After receiving the ready message, the client object sends the server an “identify” message. This message contains a (theoretically) globally unique ID and a display name. This ID and display name will be sent to any other clients that connect to the signaling server, and is how different clients will refer to each other.

When clients connect to the signaling server, their “identify” messages are forwarded to any other connected clients, allowing each client to populate its peer list. Once at least two clients have connected to the signaling server, and once the user has selected a camera, the user can choose a peer to chat with.

Starting a video call

When a peer is selected, the app calls WebRTCClient.invite with the selected peer ID; this starts the WebRTC connection process described previously. The invite function creates a WebRTCPeerConnection, generates an offer, and sends it to the peer via the signaling server. It also opens a data channel to the peer with a predefined channel ID (0).

When the invited client receives the offer, its WebRTCClient instance emits an “offer” event, and the chat UI pops up a confirmation dialog asking if the user would like to accept the invitation.
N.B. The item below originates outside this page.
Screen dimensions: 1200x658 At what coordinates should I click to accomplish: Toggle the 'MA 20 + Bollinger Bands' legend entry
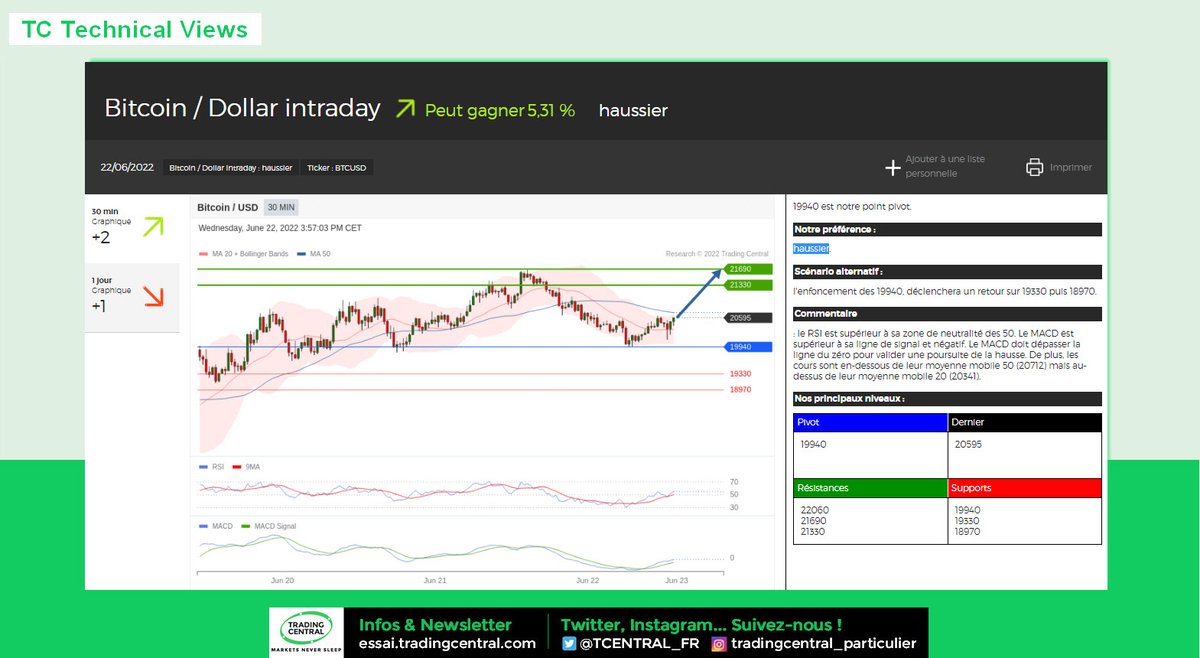pyautogui.click(x=250, y=254)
If the user chooses no, a “disconnect” message is sent to the offering client. This isn’t strictly necessary, but makes the connection process more efficient; otherwise, the offering client would have to wait for a timeout period to decide what the invitee wasn’t going to accept.

If the invited user accepts the connection offer, the invitee’s app calls WebRTCClient.accept, passing it the offer received with the “offer” event. The accept method creates a WebRTCPeerConnection, adds the offer to it, generates an answer, and then sends that back to the offering client. The invited client also starts listening for its WebRTCPeerConnection to generate ICE connection candidates; these are sent to the offering client as they are generated.
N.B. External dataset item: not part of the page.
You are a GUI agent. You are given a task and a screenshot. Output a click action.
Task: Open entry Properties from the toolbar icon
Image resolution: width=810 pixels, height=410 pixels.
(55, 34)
When the offeror receives the “accept” message through the signaling server, it adds the answer to its WebRTCPeerConnection and starts forwarding ICE candidates generated by its connection to the invitee.

When the offering and client browsers establish a video connection, each WebRTCClient instance will emit a “peerconnected” event containing a MediaStream. This stream is then attached to the peer <video> element in the client UI by assigning the stream to the element’s srcObject property.

Text chat

During a session, users may send text messages using the chat input in the UI. Text chat happens over the RTCDataChannel created when the RTCPeerConnection was being set up. This channel works similarly to a WebSocket. The channel object has a send method that the UI can call to send data to the other end of the connection, and emits “message” events when messages are received. Both user’s apps will subscribe to “message” events on their channel objects. When a user enters a message, their app will post the message to the chat area and then send it over the data channel to the other user. The other user’s app will receive the “message” event and post the received message to its chat area.

Ending a call

Calls can be ended simply by closing one end of a connection. The browser will eventually notice that the connection is broken and the RTCPeerConnection object will emit a “disconnected” or “failed” event. However, connections may be more efficiently shut down by having peers explicitly notifying each other that they want to disconnect. The WebRTC API doesn’t provide any specific mechanism for cleanly shutting down a connection, so it’s up to an application to decide how peers should be notified. In the demo app, that’s done by sending a “disconnect” message over the data channel, but it could just as easily be done through the signaling server.

Conclusion

In this post we’ve seen how the WebRTC API and a simple server can be used to make a video chat application. Of course, that’s just the beginning of what you can do with WebRTC. With its robust API and support for a variety of media types, WebRTC is an ideal solution for building video conferencing, chat, and other communication applications.